New targeting approach to treat T-cell lymphomas published

Clinical-stage biopharmaceutical company, Autolus has announced the publication of an article detailing a unique targeting strategy for the treatment of patients with T-cell lymphomas in Nature Medicine.

“T-cell lymphomas are blood cancers characterised by a very poor prognosis, particularly after a patient relapses following initial treatment. Unlike other blood cancers, it is not possible to use agents that totally remove all of the cell-type containing the malignancy as T-cells are needed to fight infections,” said Dr Julie Vose, chief, Division of Haematology/Oncology, Professor of Medicine, Nebraska Medical Center. “This highly innovative approach addresses this challenge elegantly by selectively removing the portion of the T-cells containing the cancer while leaving a healthy T-cell population intact to provide protection against infection. Consequently, it offers real promise as a potential treatment for this aggressive form of cancer.”

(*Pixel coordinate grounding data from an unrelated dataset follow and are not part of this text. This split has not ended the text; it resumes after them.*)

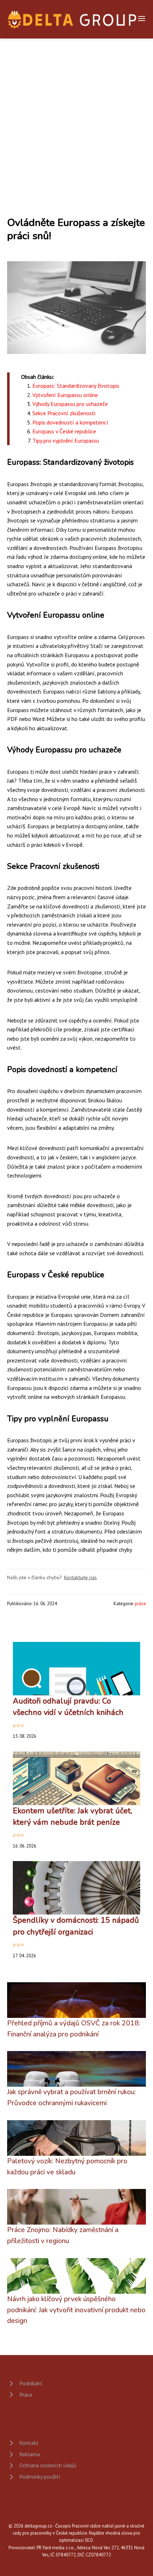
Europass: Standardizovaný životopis (75, 385)
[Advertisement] (76, 118)
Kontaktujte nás (80, 1577)
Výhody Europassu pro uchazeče (70, 403)
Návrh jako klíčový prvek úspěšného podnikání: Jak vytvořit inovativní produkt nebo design (76, 2309)
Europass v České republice (64, 431)
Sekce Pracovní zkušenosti (63, 413)
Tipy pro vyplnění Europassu (65, 440)
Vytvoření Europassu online (65, 394)
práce (140, 1604)
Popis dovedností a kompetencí (70, 422)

In the article, Dr Paul Maciocia and his co-authors, describe a new targeting approach that is based on the mutually exclusive expression of two subtypes of the T-cell receptor beta chain (TRBC1 and TRBC2). Both these subtypes are found in normal cells, however, either TRBC1 or TRBC2 are expressed in T-cell lymphoma cells as a result of their clonal origins and evolution.

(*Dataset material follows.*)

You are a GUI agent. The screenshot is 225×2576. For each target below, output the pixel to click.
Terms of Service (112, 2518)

The team developed anti-TRBC1 CAR T-cells, which recognise and kill normal and malignant TRBC1 but not TRBC2 T-cells in mouse models of T-cell Lymphoma, as proof-of-concept for anti-TRBC immunotherapy. This work forms the scientific basis for AUTO4, a unique CAR T-cell product developed by Autolus to target TRBC1, which is due to enter the clinic in the coming months.

The full manuscript ‘Targeting T-cell receptor β-constant for immunotherapy of T-cell malignancies’ can be found in the December 2017 issue of Nature Medicine.